(Saved entries)
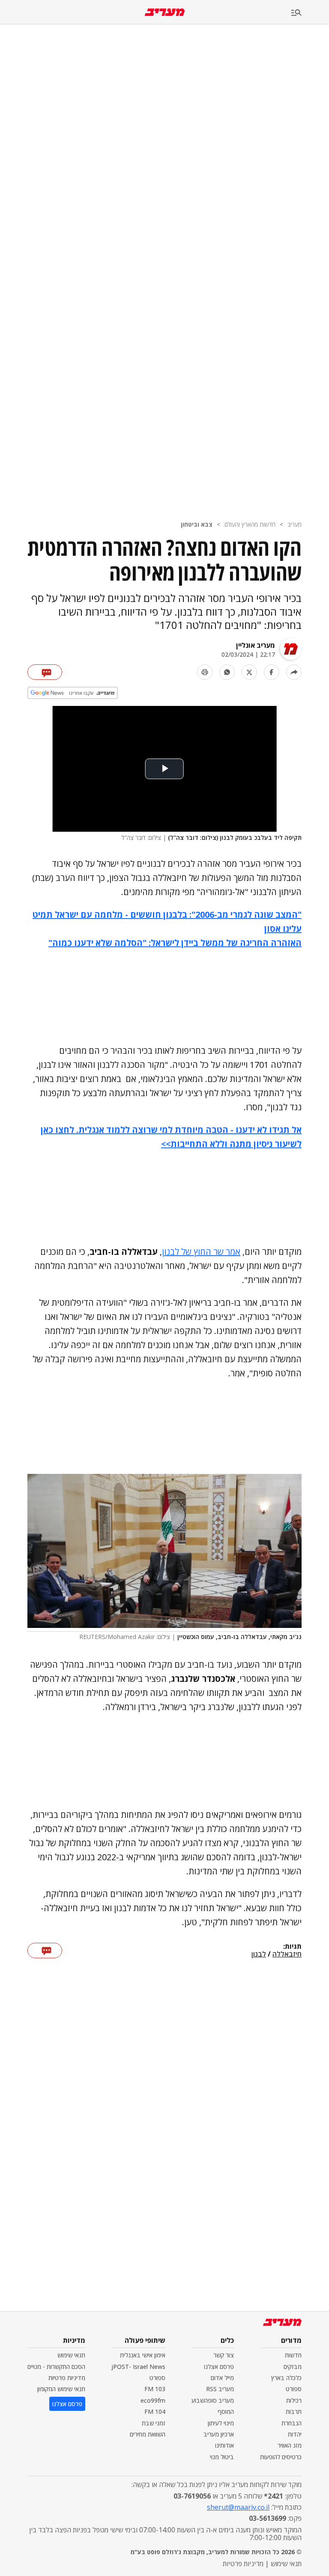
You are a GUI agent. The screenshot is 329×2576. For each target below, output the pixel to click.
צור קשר (223, 2355)
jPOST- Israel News (138, 2367)
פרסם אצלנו (219, 2367)
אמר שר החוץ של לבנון (201, 1251)
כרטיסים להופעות (281, 2457)
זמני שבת (153, 2423)
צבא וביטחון (196, 524)
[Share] (294, 672)
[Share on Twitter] (249, 672)
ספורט (294, 2389)
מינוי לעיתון (221, 2423)
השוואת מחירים (147, 2434)
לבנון (258, 1954)
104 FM (154, 2411)
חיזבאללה (287, 1954)
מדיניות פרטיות (66, 2378)
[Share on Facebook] (271, 672)
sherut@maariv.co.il (238, 2507)
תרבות (294, 2411)
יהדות (295, 2434)
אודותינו (224, 2445)
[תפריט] (310, 13)
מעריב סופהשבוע (212, 2400)
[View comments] (44, 672)
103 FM (154, 2389)
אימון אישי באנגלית (142, 2355)
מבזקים (293, 2367)
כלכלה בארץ (286, 2378)
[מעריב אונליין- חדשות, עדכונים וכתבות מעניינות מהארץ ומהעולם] (164, 12)
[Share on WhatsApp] (227, 672)
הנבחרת (291, 2423)
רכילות (294, 2400)
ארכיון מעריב (218, 2434)
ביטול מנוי (222, 2457)
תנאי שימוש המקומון (61, 2389)
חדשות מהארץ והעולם (249, 524)
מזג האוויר (290, 2445)
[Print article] (204, 672)
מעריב (294, 524)
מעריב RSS (220, 2389)
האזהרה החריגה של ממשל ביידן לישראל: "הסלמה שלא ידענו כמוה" (175, 943)
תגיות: (292, 1947)
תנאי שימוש (71, 2355)
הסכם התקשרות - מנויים (56, 2367)
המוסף (226, 2411)
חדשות (293, 2355)
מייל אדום (222, 2378)
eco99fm (153, 2400)
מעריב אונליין (255, 645)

_The problem_
In the entries above, find each line containing the string "Share" and copy it.

_Expected output_
[Share] (294, 672)
[Share on Twitter] (249, 672)
[Share on Facebook] (271, 672)
[Share on WhatsApp] (227, 672)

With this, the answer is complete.